STATED GOAL — Return everything from the line containing "Choose the Honey" down to the line containing "Action: tap(199, 89)", both included, copied unchanged from the entries below.
start RECORDS
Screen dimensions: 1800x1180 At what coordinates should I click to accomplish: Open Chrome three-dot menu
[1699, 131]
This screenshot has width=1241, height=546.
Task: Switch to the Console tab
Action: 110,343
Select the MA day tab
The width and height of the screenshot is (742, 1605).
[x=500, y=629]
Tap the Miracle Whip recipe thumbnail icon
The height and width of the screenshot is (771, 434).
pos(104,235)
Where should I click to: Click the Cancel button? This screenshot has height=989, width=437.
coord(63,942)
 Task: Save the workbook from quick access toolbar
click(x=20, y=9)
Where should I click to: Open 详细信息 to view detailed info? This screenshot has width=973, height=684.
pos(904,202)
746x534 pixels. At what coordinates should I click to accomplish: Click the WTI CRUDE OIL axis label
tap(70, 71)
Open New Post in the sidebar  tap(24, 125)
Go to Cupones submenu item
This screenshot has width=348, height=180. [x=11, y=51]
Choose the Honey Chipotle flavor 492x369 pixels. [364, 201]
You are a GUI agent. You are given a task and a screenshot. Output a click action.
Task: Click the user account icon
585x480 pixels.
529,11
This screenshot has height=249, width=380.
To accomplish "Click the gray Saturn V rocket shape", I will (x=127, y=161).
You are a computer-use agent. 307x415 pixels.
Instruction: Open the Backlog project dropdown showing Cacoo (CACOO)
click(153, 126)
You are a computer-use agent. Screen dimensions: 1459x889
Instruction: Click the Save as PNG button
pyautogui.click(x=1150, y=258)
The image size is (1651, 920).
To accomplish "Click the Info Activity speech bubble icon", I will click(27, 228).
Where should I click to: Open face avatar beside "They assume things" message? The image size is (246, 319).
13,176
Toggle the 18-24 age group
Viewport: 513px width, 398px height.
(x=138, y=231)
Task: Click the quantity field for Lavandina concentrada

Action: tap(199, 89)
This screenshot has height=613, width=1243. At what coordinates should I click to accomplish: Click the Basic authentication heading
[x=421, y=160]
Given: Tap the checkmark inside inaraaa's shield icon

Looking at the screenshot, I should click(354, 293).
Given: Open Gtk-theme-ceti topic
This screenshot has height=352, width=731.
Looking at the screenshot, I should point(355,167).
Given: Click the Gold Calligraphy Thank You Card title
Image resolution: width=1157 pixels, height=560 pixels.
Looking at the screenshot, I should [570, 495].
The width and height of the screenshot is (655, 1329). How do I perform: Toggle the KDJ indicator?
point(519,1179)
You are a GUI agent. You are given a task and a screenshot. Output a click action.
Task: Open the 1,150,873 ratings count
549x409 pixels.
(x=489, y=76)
end RECORDS
TASK SOLUTION —
Choose the Honey Chipotle flavor 492x369 pixels. [364, 201]
You are a GUI agent. You are given a task and a screenshot. Output a click action.
Task: Click the user account icon
585x480 pixels.
529,11
This screenshot has height=249, width=380.
To accomplish "Click the gray Saturn V rocket shape", I will (x=127, y=161).
You are a computer-use agent. 307x415 pixels.
Instruction: Open the Backlog project dropdown showing Cacoo (CACOO)
click(153, 126)
You are a computer-use agent. Screen dimensions: 1459x889
Instruction: Click the Save as PNG button
pyautogui.click(x=1150, y=258)
The image size is (1651, 920).
To accomplish "Click the Info Activity speech bubble icon", I will click(27, 228).
Where should I click to: Open face avatar beside "They assume things" message? The image size is (246, 319).
13,176
Toggle the 18-24 age group
Viewport: 513px width, 398px height.
(x=138, y=231)
Task: Click the quantity field for Lavandina concentrada

Action: tap(199, 89)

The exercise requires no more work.